> **Exercise brief**
Turn everything from the line containing "This screenshot has" down to and including the line containing "Select the SCRYDE.NET" into a numbered list, skipping blank lines and leaving out the pictures.

> **Task material**
━━━━━━━━━━━━━━━━━━━━━━━━━━━━━━

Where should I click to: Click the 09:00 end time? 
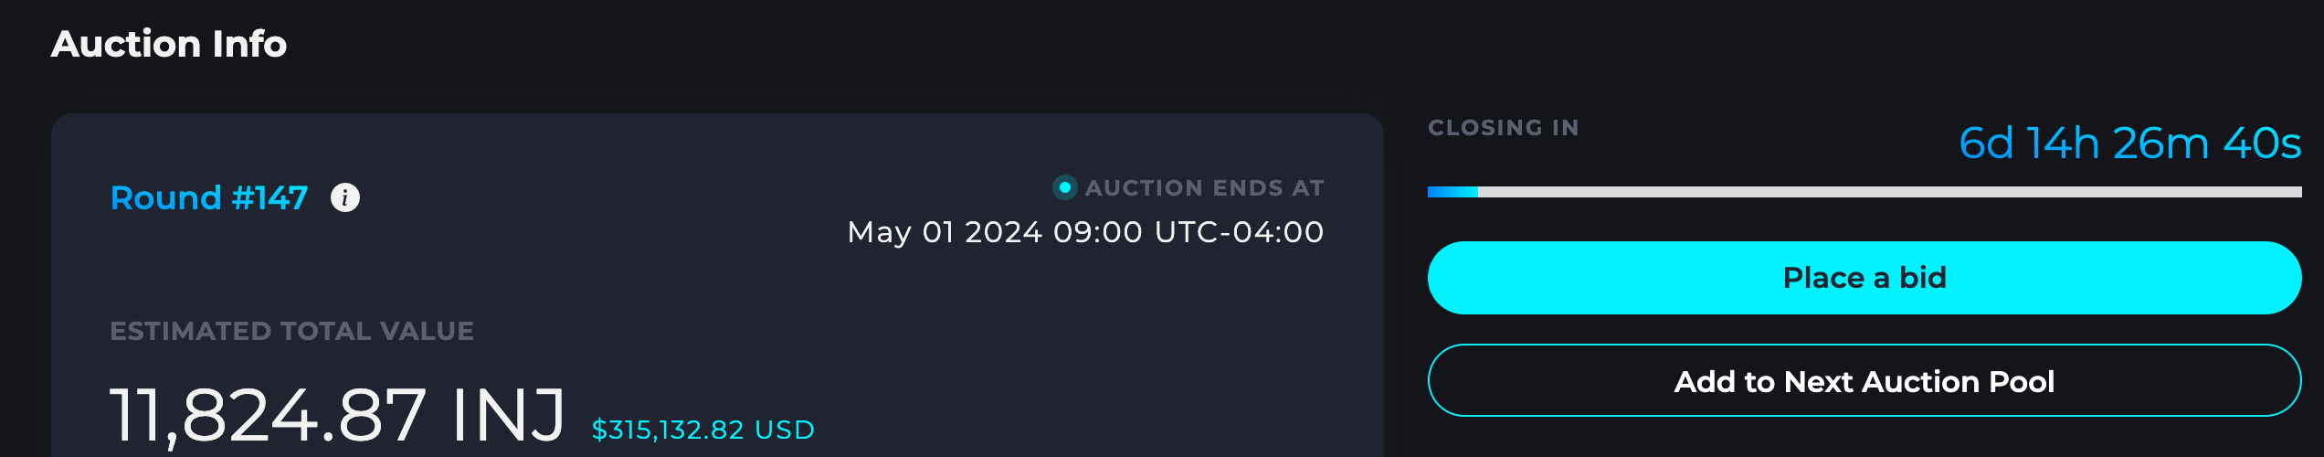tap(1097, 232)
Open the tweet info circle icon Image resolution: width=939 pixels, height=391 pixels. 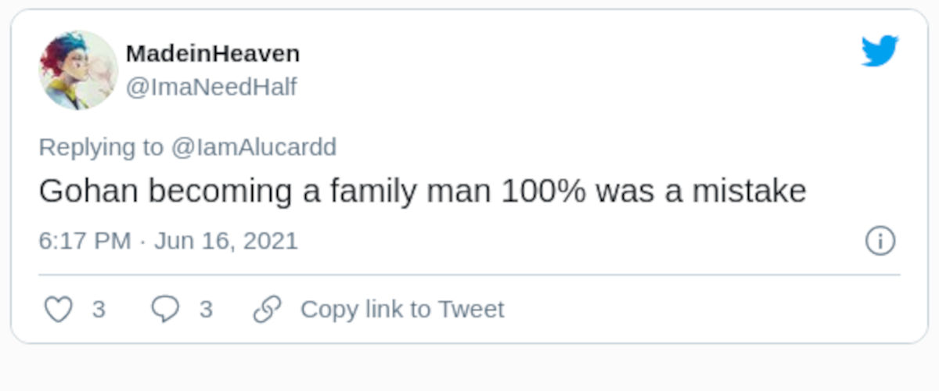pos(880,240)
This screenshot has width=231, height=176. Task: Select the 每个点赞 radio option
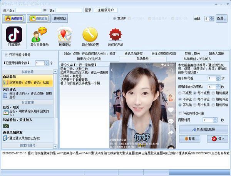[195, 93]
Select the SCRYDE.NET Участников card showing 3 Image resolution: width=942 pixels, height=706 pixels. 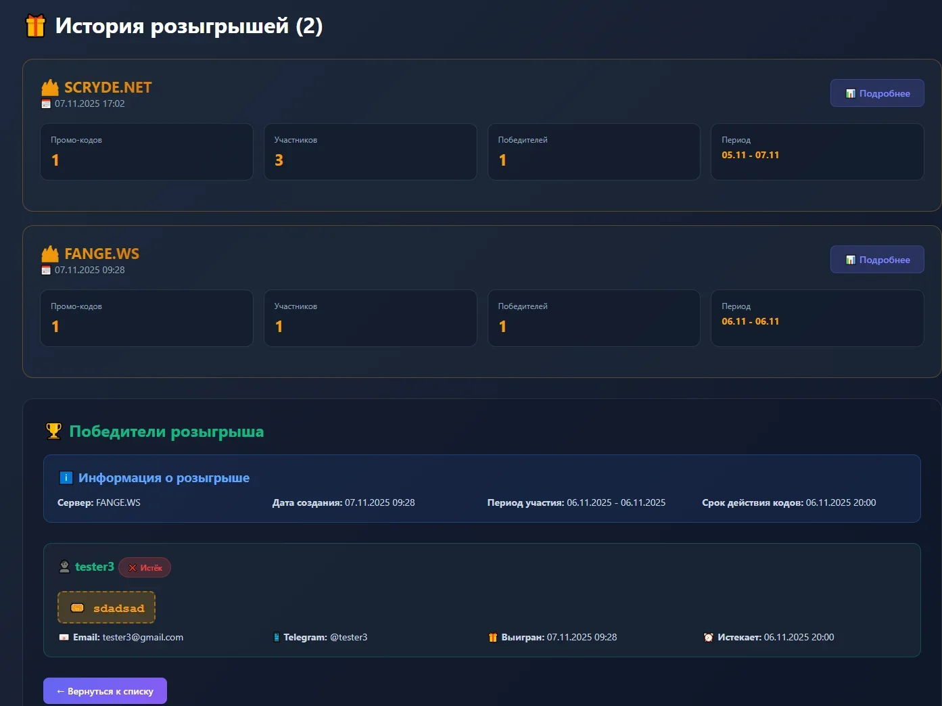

━━━━━━━━━━━━━━━━━━━━━━━━━━━━━━

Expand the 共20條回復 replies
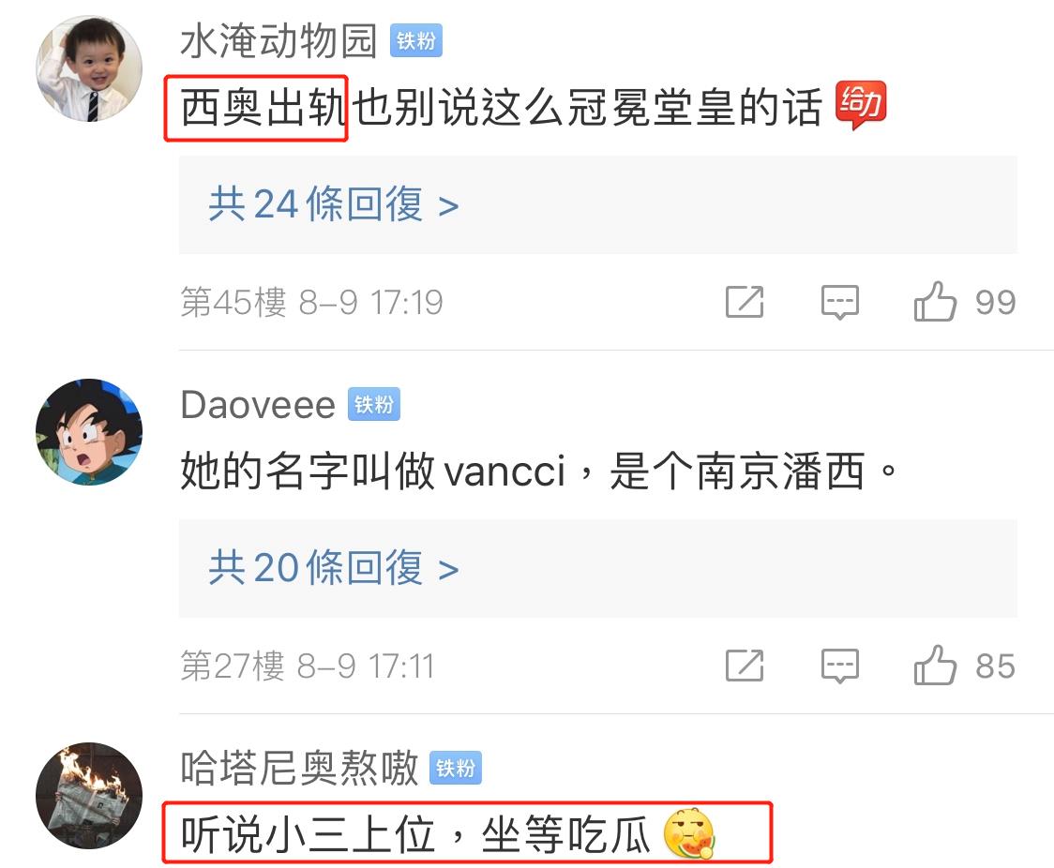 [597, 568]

━━━━━━━━━━━━━━━━━━━━━━━━━━━━━━

> **Answer to the task**
1. This screenshot has width=231, height=176. Task: Select the 每个点赞 radio option
2. [195, 93]
3. Select the SCRYDE.NET Участников card showing 3 Image resolution: width=942 pixels, height=706 pixels. 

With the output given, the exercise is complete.